>>>>>

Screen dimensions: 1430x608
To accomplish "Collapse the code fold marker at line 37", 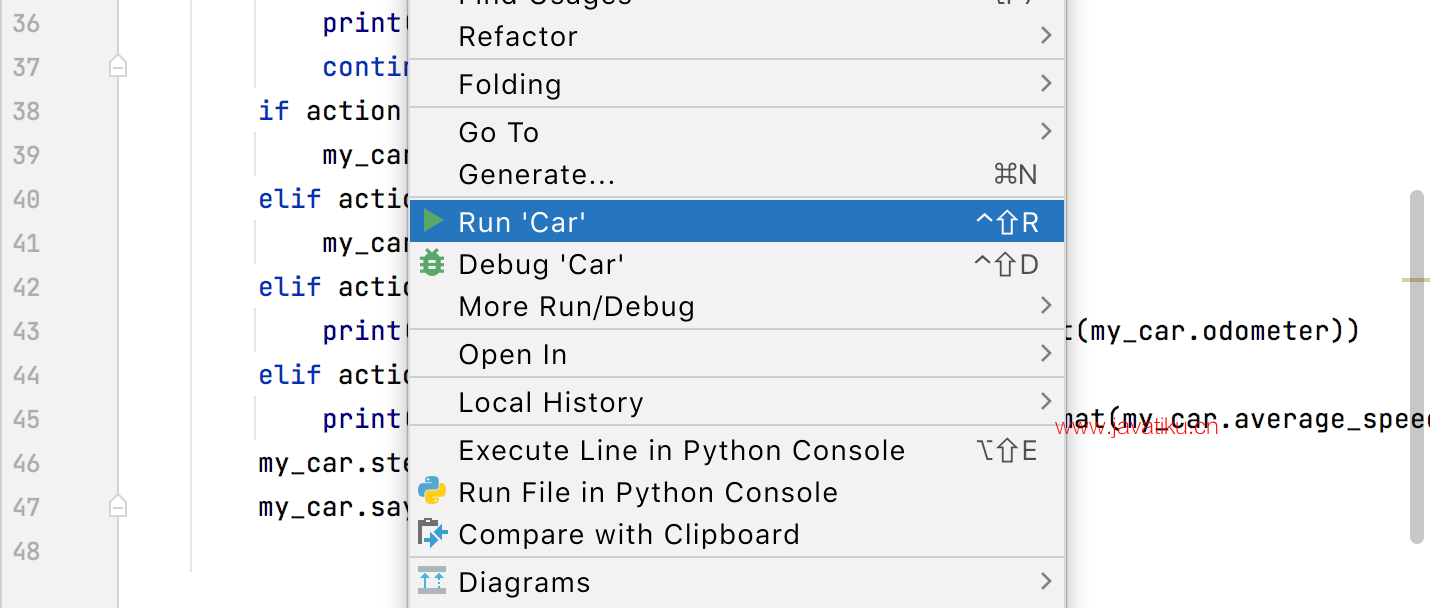I will coord(118,67).
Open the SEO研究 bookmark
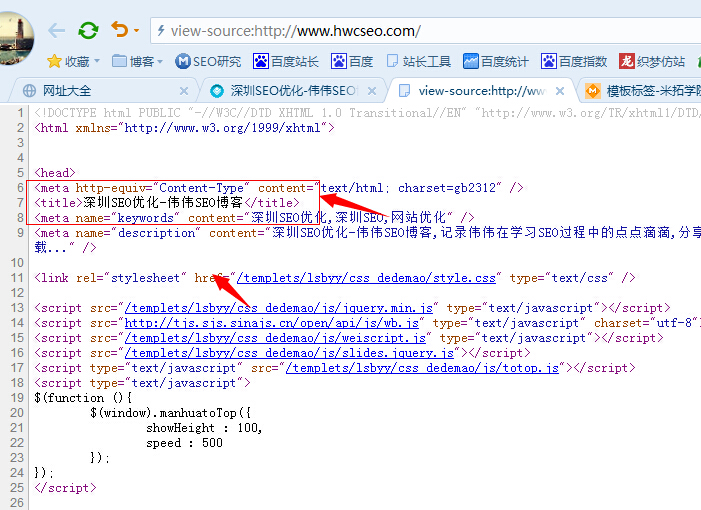The height and width of the screenshot is (510, 701). tap(209, 62)
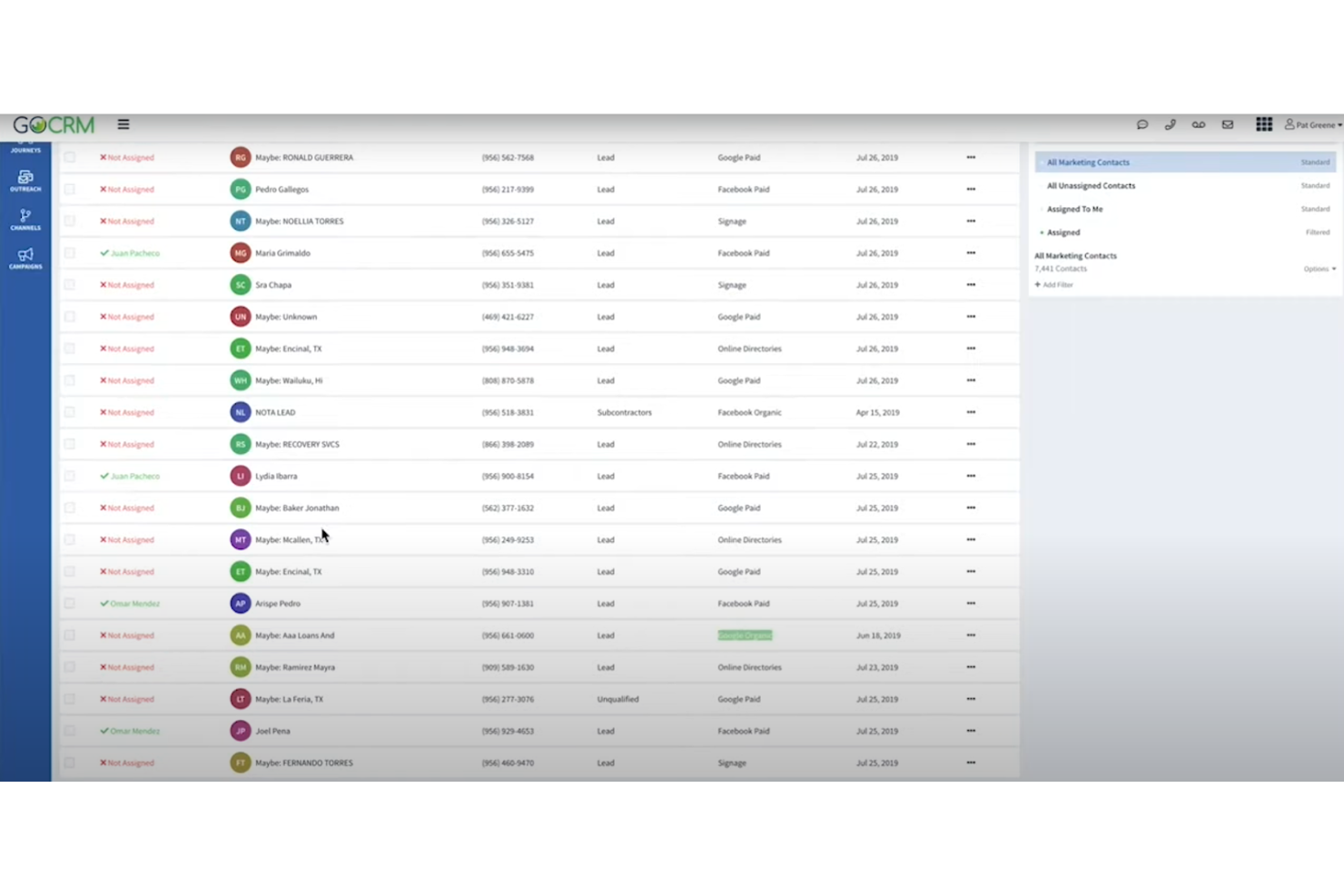This screenshot has width=1344, height=896.
Task: Open Channels from the left sidebar
Action: click(25, 219)
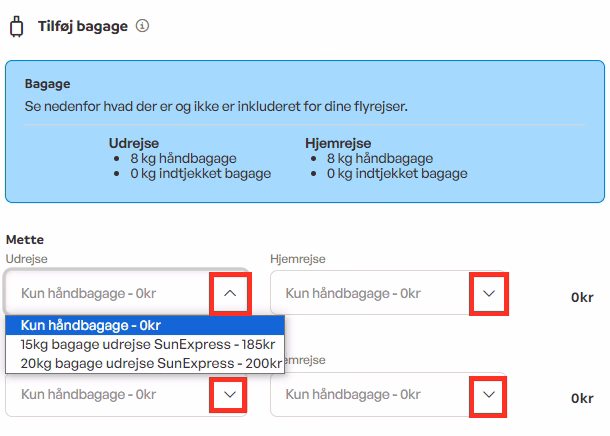
Task: Choose 15kg bagage udrejse SunExpress - 185kr
Action: click(x=145, y=344)
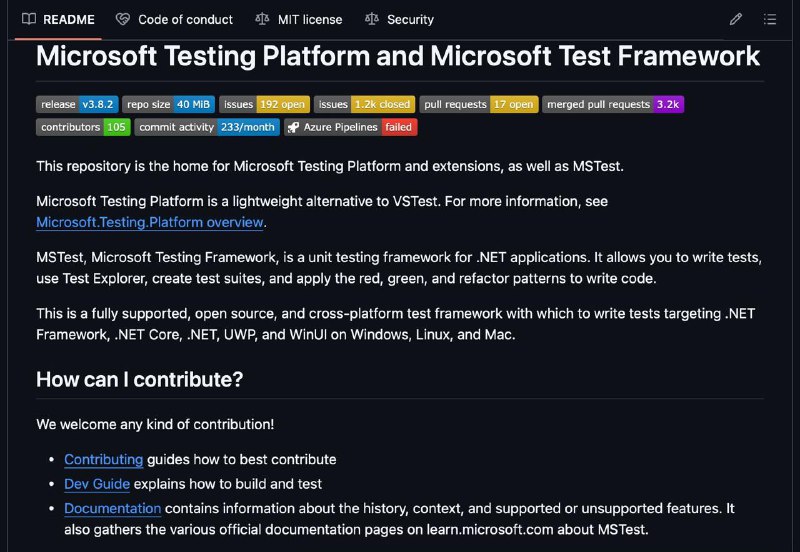Click the pencil edit README icon

735,19
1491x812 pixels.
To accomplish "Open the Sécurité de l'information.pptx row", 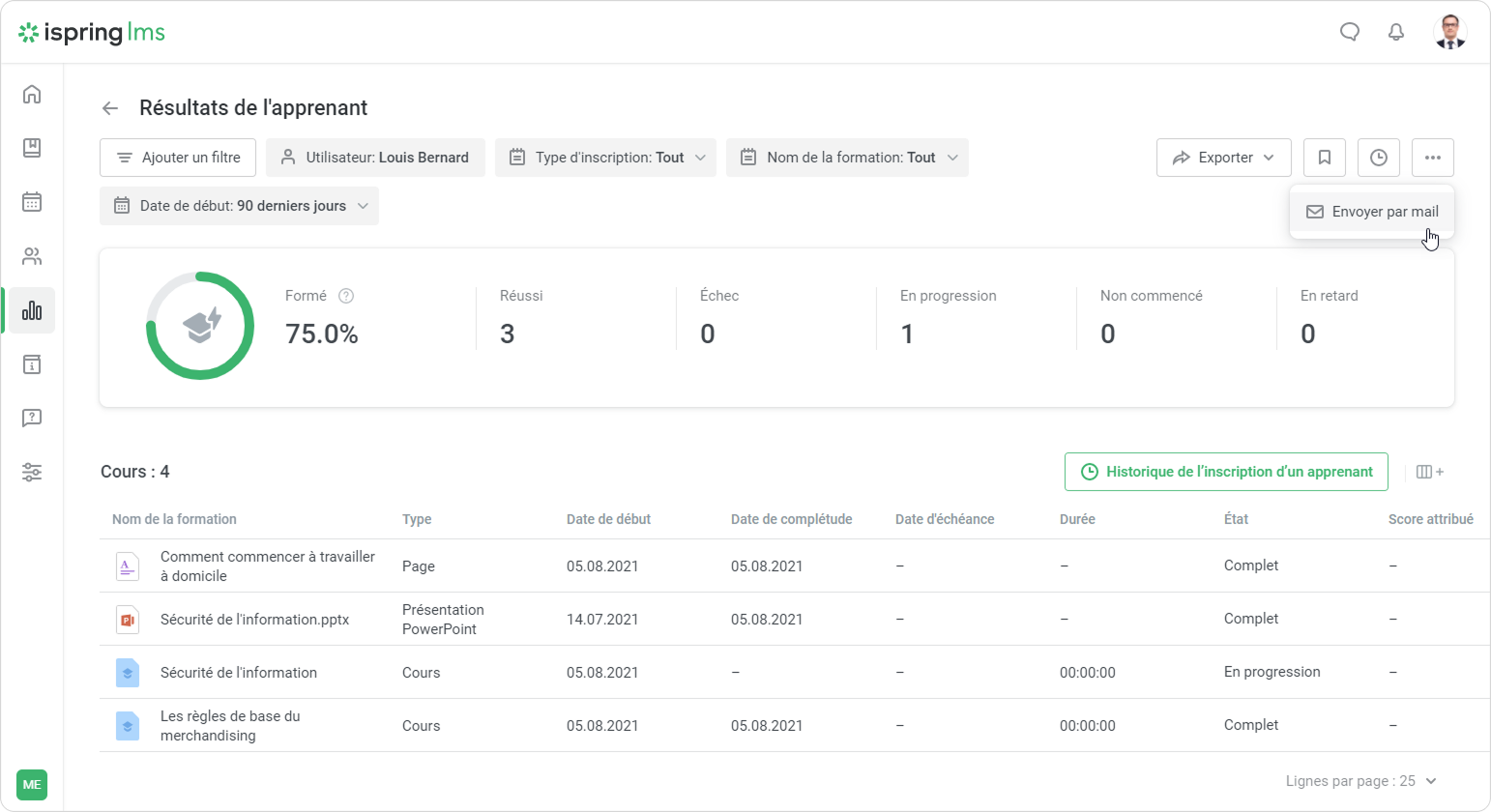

<<<<<

Swap "bookmark" for "shortcut" in the records, starting with the line that contains "Open the SEO研究 bookmark" and going on through the last line of the records, and return only those lines with nothing else changed. Leave the pictures out of your answer.

**COMPLETED TASK:**
Open the SEO研究 shortcut
The height and width of the screenshot is (510, 701). tap(209, 62)
This screenshot has width=1344, height=896.
Task: Open Channels from the left sidebar
Action: click(25, 219)
Task: Choose 15kg bagage udrejse SunExpress - 185kr
Action: click(x=145, y=344)
Click the pencil edit README icon

735,19
1491x812 pixels.
To accomplish "Open the Sécurité de l'information.pptx row", 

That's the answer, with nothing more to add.